Jerry's, 4739 N. Lincoln Ave., and Local Pizzeria, 3352 W. Foster Ave., are the latest to sign onto the list of restaurants pledging "zero tolerance for sexism, racism and xenophobia" among both customers and staff.
"There probably isn't a restaurant in Chicago that could function without immigrants, both documented and undocumented," said Mindy Friedler, co-owner of Jerry's.
"If you eat out in Chicago, there's a pretty good chance an immigrant cooked your food, cleaned your tables, washed your dishes or waited on your table," she said.
Sanctuary Restaurants launched in January, promoting the premise of a "place at the table for everyone."
Bistro Campagne, Brightwok Kitchen, Honey Butter Fried Chicken and Hopewell Brewing were among the first in Chicago to join the nationwide campaign. Participating restaurants can be identified by the "sanctuary" placard.
The hospitality industry notably offers entry-level job opportunities for people with limited or no English, and can be a launching point for employees to move onward and upward, Friedler said.

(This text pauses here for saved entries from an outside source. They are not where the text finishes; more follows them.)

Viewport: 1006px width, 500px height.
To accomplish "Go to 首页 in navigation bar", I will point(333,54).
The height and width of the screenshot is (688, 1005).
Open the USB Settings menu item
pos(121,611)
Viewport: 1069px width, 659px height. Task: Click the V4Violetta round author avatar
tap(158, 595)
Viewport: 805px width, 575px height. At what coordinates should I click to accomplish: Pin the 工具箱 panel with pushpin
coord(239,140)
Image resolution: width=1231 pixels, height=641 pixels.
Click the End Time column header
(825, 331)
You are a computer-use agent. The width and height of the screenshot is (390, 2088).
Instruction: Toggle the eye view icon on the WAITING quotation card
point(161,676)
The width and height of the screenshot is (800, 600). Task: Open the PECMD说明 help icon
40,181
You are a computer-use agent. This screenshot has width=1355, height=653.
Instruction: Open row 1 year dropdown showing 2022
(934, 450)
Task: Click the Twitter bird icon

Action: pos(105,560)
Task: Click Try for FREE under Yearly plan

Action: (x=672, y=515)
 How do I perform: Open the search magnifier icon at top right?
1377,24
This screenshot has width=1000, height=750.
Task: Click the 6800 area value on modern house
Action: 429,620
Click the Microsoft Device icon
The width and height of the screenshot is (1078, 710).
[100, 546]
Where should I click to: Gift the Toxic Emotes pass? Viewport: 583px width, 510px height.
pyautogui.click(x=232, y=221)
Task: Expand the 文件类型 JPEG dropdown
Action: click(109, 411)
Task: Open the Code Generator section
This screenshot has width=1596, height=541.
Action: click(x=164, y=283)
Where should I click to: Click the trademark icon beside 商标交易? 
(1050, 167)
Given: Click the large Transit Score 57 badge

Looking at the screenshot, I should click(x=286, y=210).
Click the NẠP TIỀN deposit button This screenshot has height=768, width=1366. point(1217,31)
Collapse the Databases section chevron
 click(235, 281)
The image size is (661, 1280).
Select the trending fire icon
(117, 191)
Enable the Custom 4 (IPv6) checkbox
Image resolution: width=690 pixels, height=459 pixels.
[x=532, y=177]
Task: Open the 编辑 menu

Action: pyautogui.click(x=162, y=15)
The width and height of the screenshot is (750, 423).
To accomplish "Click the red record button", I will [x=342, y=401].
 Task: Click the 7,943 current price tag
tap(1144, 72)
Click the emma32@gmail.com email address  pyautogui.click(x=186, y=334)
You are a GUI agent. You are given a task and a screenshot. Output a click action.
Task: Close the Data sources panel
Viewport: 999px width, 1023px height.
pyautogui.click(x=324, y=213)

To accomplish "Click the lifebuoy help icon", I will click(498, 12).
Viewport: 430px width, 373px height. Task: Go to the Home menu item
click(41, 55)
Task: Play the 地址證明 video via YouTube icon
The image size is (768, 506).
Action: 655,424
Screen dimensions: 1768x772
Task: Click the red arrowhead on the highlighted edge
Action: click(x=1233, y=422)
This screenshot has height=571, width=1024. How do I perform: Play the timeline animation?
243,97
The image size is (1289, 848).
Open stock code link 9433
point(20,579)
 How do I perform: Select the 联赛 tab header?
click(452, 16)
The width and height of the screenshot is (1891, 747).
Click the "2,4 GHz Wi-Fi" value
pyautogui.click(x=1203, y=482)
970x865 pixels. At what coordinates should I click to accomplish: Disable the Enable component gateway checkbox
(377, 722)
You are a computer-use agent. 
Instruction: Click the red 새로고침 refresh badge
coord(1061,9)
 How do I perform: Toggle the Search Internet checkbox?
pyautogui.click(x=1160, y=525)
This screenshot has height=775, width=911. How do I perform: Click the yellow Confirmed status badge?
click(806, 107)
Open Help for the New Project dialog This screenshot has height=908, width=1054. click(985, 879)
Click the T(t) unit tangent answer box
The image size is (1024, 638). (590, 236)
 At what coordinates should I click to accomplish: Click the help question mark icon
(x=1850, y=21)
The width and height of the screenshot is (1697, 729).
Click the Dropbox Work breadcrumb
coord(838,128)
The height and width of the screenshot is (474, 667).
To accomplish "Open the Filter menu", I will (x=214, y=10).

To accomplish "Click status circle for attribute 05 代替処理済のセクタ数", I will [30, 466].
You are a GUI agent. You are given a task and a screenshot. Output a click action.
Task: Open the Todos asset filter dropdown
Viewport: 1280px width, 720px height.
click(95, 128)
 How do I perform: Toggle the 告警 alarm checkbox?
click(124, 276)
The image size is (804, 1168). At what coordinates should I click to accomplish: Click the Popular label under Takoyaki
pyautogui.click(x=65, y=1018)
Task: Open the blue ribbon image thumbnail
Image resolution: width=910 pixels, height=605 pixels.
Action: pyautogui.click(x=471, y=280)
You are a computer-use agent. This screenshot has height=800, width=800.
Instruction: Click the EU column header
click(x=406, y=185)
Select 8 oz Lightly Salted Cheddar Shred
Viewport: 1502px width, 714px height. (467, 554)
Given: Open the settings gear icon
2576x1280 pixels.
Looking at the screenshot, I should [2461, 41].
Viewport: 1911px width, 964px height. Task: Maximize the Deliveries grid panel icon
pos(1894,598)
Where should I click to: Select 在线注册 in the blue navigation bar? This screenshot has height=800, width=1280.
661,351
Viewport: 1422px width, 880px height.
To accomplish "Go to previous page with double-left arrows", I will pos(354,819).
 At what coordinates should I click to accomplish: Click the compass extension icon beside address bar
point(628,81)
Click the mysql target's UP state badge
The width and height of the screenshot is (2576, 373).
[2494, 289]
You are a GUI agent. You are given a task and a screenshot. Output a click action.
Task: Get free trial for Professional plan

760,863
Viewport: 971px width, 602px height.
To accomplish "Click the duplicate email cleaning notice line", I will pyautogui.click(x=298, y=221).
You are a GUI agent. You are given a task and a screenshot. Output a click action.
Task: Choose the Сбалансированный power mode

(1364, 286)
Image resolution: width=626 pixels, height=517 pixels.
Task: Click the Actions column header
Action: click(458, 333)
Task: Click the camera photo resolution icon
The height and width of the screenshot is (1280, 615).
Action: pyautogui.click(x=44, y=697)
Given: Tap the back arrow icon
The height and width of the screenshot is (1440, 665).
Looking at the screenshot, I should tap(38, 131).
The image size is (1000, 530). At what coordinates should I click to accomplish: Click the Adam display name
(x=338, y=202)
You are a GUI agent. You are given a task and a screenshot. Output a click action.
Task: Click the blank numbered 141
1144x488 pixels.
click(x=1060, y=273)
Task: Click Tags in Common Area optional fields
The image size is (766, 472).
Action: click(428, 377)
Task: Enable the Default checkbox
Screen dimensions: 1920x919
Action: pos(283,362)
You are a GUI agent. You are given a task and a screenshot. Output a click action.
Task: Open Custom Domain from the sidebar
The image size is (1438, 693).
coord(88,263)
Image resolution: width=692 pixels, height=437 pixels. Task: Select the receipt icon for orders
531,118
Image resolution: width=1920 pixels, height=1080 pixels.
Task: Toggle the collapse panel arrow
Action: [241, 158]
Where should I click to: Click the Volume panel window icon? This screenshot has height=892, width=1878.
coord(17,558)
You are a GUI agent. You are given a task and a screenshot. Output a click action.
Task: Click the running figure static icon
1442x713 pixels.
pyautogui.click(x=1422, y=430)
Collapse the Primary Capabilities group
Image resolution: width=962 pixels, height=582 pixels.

"We've been fortunate at Jerry's to see young kids we've hired as dishwashers or busboys grow into managers and some of our most valued workers," she said.
Luis Garcia, owner of Local Pizzeria, experienced that exact trajectory at Lettuce Entertain You Enterprises, where he rose up the ranks from dishwasher to general manager.
"The Local Pizzeria employs a young diverse group of individuals who speak a myriad of languages and come from many different backgrounds," Garcia said in a statement.
It's important "to provide a safe dining experience for everyone," he said.
On a personal note, Friedler added that she's the granddaughter of immigrants who fled Eastern Europe in the early 1900s.
"Without the promise of Ellis Island and the Statue of Liberty, my grandparents might never had the courage to get on those boats," she said.
"Had they stayed in Europe," Friedler said, "there is little doubt that our family would have been wiped out. Talk of walls and bans seems to go against the very spirit of America.